▼

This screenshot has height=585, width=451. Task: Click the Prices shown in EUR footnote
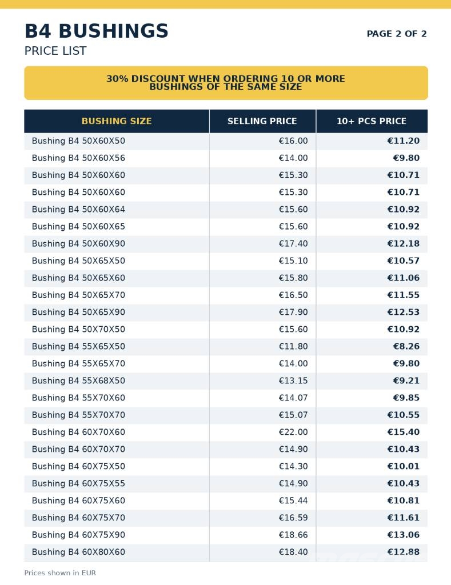(60, 572)
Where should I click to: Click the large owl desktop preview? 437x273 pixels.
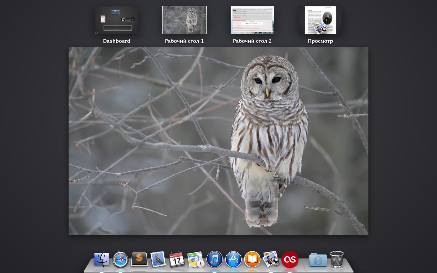(218, 141)
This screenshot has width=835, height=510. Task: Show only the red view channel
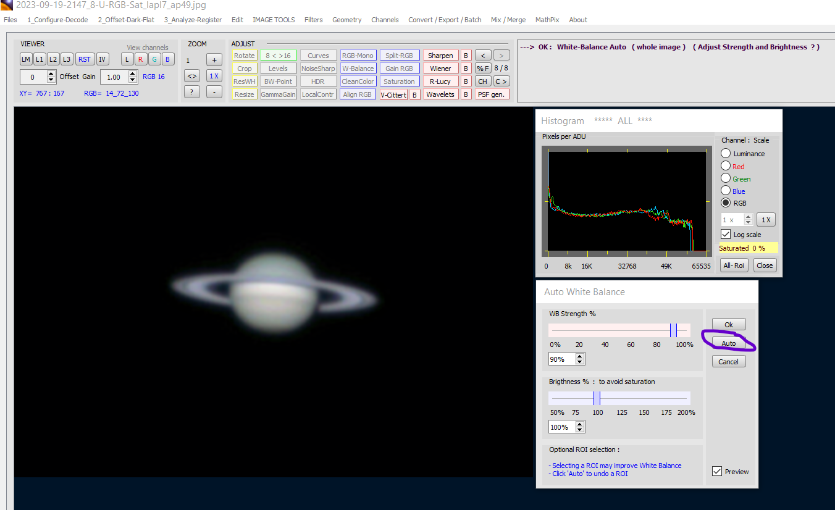click(141, 59)
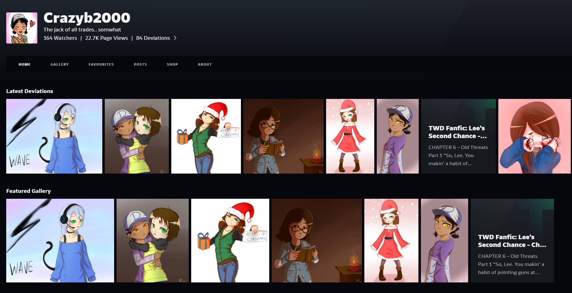Open the WAVE cat-girl artwork in Latest Deviations
This screenshot has width=572, height=293.
(x=54, y=136)
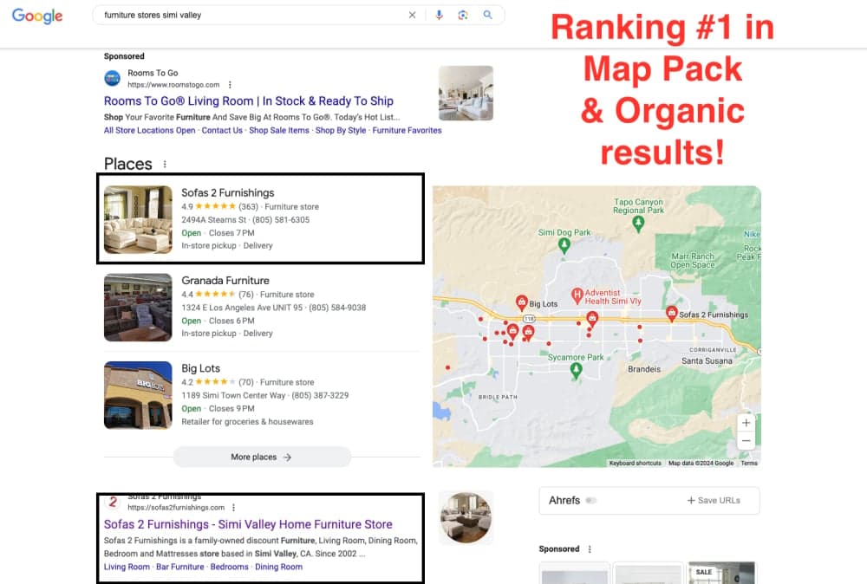Expand the More places list
The image size is (867, 584).
click(262, 457)
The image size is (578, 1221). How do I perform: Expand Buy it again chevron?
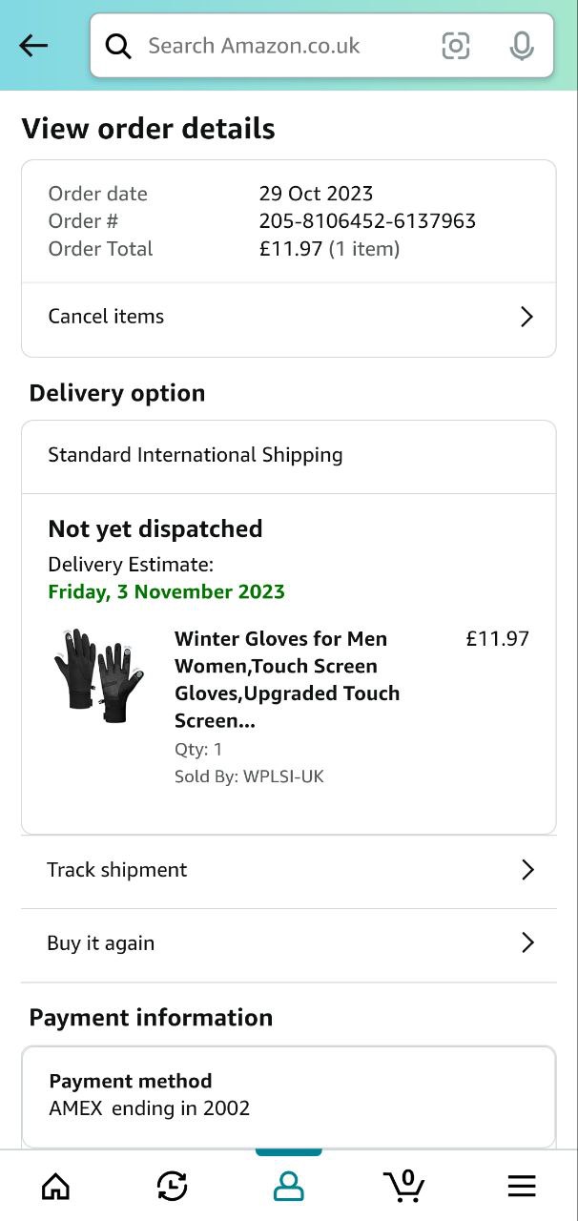[x=527, y=943]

▲

- _REQUIREMENTS_
Copy every one of the records above word for word, leaving out the pictures.

- _OUTPUT_
This screenshot has height=585, width=451. Task: Click the Prices shown in EUR footnote
(60, 572)
Where should I click to: Click the large owl desktop preview? 437x273 pixels.
(218, 141)
This screenshot has width=835, height=510. Task: Show only the red view channel
click(141, 59)
Open the WAVE cat-girl artwork in Latest Deviations
This screenshot has width=572, height=293.
(x=54, y=136)
Expand the More places list
The image size is (867, 584).
click(262, 457)
The image size is (578, 1221). How do I perform: Expand Buy it again chevron?
[x=527, y=943]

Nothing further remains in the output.